▶ [YOUR TASKS]
1. Decide whether each statement below agrees with the eminent domain case summaries. Answer yes or no for each and quote the words from the summaries that settle it. (a) The Commonwealth's original payment to the Lelands was $0. (b) The Leland case was heard in Plymouth County Superior Court. (c) The Route 44 taking involved a sand and gravel pit.
2. Translate this sentence from the eminent domain case summaries into Spanish: "This case involved sophisticated title, erosion and valuation issues."
3. Return the passage of the eminent domain case summaries that runs from "The Smiths engaged" up to and including "were owed nothing.", copying it without changes.
─── PAGE
In order to build a parking lot for the Old Colony Commuter Line, the MBTA took the Smiths’ salvage yard but only paid them $450,000, claiming that the property had contamination issues.

The Smiths engaged The McLaughlin Brothers, who along with their hazardous waste and valuation experts, determined not only that there was no contamination but that the highest and best use of the property was to develop it as a retail location.  Judgment entered in favor of the Smiths for $1,200,000.

Leland v Commonwealth of Massachusetts

The Case: Edmund F. Leland, III, et al v. Commonwealth of Massachusetts
The Court: Dukes County Superior Court
The Original Pro Tanto Payment: $0
The Judgment: $3,000,000

In order to connect two public beaches, the Commonwealth took the Lelands’ beach on Chappaquiddick Island, Martha’s Vineyard.  The Commonwealth’s position was that the Lelands did not own the beach, and that they were owed nothing.

The Lelands hired The McLaughlin Brothers to pursue their rights.  This case involved sophisticated title, erosion and valuation issues.  The McLaughlin Brothers were able to prove not only that the Leland family owned the beach, but also that the Commonwealth had to pay the Lelands, resulting in a $3,000,000 judgment.

P.A. Landers v Commonwealth of Massachusetts

The Case: P. A. Landers, Inc. and Mayflower Sand & Gravel Co., Inc. v. Commonwealth of Massachusetts
The Court: Plymouth County Superior Court
The Original Pro Tanto Payment: $3,850,000
The Judgment: $12,388,000

In order to build a section of Route 44 in Plymouth, the Commonwealth took a portion of P. A. Landers’ sand and gravel pit by eminent domain.  The Commonwealth’s position was that the vacant land was only worth $3,850,000.

P. A. Landers engaged The McLaughlin Brothers to analyze their case.  After hiring a team of equipment, sand and gravel, operation and appraisal experts, The McLaughlin Brothers determined that the highest and best use of the property was as a fully integrated sand, gravel, concrete and asphalt processing operation.  We successfully argued that the Commonwealth had dramatically underpaid for the land, resulting in a judgment of $12,388,000.
──────
─── GIVEN RECORDS
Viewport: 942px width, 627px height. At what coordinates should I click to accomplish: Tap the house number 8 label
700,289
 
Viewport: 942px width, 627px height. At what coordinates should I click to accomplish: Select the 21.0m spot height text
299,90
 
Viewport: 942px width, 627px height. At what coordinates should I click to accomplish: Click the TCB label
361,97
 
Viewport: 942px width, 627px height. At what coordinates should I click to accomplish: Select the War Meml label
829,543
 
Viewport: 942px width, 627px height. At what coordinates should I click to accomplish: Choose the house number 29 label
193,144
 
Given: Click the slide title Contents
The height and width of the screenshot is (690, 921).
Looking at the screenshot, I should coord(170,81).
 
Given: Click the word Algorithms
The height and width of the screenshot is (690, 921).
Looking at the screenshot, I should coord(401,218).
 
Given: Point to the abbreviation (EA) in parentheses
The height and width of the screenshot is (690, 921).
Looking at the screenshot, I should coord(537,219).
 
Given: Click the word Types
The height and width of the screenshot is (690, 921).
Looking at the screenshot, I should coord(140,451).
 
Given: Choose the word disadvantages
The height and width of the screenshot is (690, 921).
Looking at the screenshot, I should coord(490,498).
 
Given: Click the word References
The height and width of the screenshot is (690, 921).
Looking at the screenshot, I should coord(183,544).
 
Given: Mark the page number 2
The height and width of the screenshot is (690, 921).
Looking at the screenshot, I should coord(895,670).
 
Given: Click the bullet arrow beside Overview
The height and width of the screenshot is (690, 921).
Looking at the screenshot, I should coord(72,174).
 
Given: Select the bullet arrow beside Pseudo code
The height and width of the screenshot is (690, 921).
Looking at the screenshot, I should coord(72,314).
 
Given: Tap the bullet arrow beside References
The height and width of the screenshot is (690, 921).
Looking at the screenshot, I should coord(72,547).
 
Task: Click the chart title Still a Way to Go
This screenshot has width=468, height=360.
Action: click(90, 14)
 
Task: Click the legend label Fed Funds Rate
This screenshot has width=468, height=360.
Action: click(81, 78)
──────
▶ [REPLIES]
1.
(a) Yes: "The Original Pro Tanto Payment: $0"
(b) No: "The Court: Dukes County Superior Court"
(c) Yes: "the Commonwealth took a portion of P. A. Landers’ sand and gravel pit by eminent domain"

2. Este caso implicaba complejas cuestiones de titularidad, erosión y valoración.

3.
The Smiths engaged The McLaughlin Brothers, who along with their hazardous waste and valuation experts, determined not only that there was no contamination but that the highest and best use of the property was to develop it as a retail location.  Judgment entered in favor of the Smiths for $1,200,000.

Leland v Commonwealth of Massachusetts

The Case: Edmund F. Leland, III, et al v. Commonwealth of Massachusetts
The Court: Dukes County Superior Court
The Original Pro Tanto Payment: $0
The Judgment: $3,000,000

In order to connect two public beaches, the Commonwealth took the Lelands’ beach on Chappaquiddick Island, Martha’s Vineyard.  The Commonwealth’s position was that the Lelands did not own the beach, and that they were owed nothing.